Minister of Defence of Somalia
- In office 1970–1987
- President: Siad Barre
- Preceded by: Salaad Gabeyre Kediye
- Succeeded by: Aden Abdullahi Nur

First Vice President of Somalia
- In office 14 August 1971 – December 1990
- President: Siad Barre
- Preceded by: Mohamed Ainanshe Guled
- Succeeded by: Office Abolished

Personal details
- Born: 1 January 1931 Kismayo, Italian Somaliland
- Died: 19 August 2016 (aged 85) Virginia, United States
- Resting place: Mogadishu, Somalia
- Party: Supreme Revolutionary Council Somali Revolutionary Socialist Party
- Alma mater: Military Academy of Modena Frunze Military Academy

Military service
- Branch/service: Somali National Army
- Rank: Lieutenant General
- Battles/wars: 1964 Ethiopian-Somali Border War Ogaden War 1982 Ethiopian-Somali Border War Somali Rebellion

= Mohammad Ali Samatar =

Somali politician; 5th President of Somalia

Mohammad Ali Samatar. (Arabic: محمد علي سمتر, Somali: Maxamed Cali Samantar, Osmanya script: 𐒑𐒙𐒔𐒖𐒑𐒑𐒖𐒑𐒗𐒆 𐒖𐒐𐒘 𐒈𐒖𐒑𐒖𐒂𐒖; 1 January 1931 – 19 August 2016) was a Somali military officer, politician, Commander-in-Chief of the Somali National Army, Minister of Defence, Vice President (1971-1990), Deputy General Secretary of the Somali Revolutionary Socialist Party, and Prime Minister. He was known for his service in the 1964 Ethiopian–Somali Border War, Ogaden War and 1982 Ethiopian–Somali Border War.

==Early years==
Samatar was born in 1931 in Kismayo, Somalia. For his post-secondary education, Samatar studied at the Frunze Military Academy in the former Soviet Union (Военная академия им. М. В. Фрунзе), an elite institution reserved for the most qualified officers of the Warsaw Pact armies and their allies.

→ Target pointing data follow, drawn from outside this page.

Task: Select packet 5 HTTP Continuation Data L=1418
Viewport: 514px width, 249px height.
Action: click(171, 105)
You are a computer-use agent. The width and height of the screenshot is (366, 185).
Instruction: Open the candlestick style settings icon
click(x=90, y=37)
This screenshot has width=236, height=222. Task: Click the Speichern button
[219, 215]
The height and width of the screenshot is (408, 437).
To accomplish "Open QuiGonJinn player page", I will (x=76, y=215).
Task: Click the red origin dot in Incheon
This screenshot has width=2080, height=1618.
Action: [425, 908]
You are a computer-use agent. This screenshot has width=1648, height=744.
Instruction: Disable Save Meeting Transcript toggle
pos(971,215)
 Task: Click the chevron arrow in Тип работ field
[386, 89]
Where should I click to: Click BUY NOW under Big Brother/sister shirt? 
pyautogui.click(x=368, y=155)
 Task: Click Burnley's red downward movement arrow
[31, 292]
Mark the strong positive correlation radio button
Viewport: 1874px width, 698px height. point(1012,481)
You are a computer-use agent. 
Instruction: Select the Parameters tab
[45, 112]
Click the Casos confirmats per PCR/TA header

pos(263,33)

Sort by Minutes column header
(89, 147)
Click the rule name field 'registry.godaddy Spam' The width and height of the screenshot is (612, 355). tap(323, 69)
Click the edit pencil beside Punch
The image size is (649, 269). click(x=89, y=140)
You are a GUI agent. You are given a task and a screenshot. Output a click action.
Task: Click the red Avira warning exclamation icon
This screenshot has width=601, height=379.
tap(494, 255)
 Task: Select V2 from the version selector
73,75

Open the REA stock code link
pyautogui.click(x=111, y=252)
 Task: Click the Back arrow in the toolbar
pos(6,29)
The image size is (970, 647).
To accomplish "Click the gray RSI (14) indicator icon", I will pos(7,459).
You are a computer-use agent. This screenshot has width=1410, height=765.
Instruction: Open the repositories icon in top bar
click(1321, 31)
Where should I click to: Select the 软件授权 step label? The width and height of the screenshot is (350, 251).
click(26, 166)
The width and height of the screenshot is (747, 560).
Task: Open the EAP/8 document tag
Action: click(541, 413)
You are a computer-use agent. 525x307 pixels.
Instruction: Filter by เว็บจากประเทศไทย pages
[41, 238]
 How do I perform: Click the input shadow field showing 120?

==Somali Democratic Republic==
A lieutenant general in the Somali National Army (SNA), Samatar was a key figure in Somali politics throughout the 1970s and 1980s. During the Ogaden campaign of the late 1970s, he led all SNA units and their Western Somali Liberation Front (WSLF) affiliates. He also served as national Defense Minister from 1970 to 1987.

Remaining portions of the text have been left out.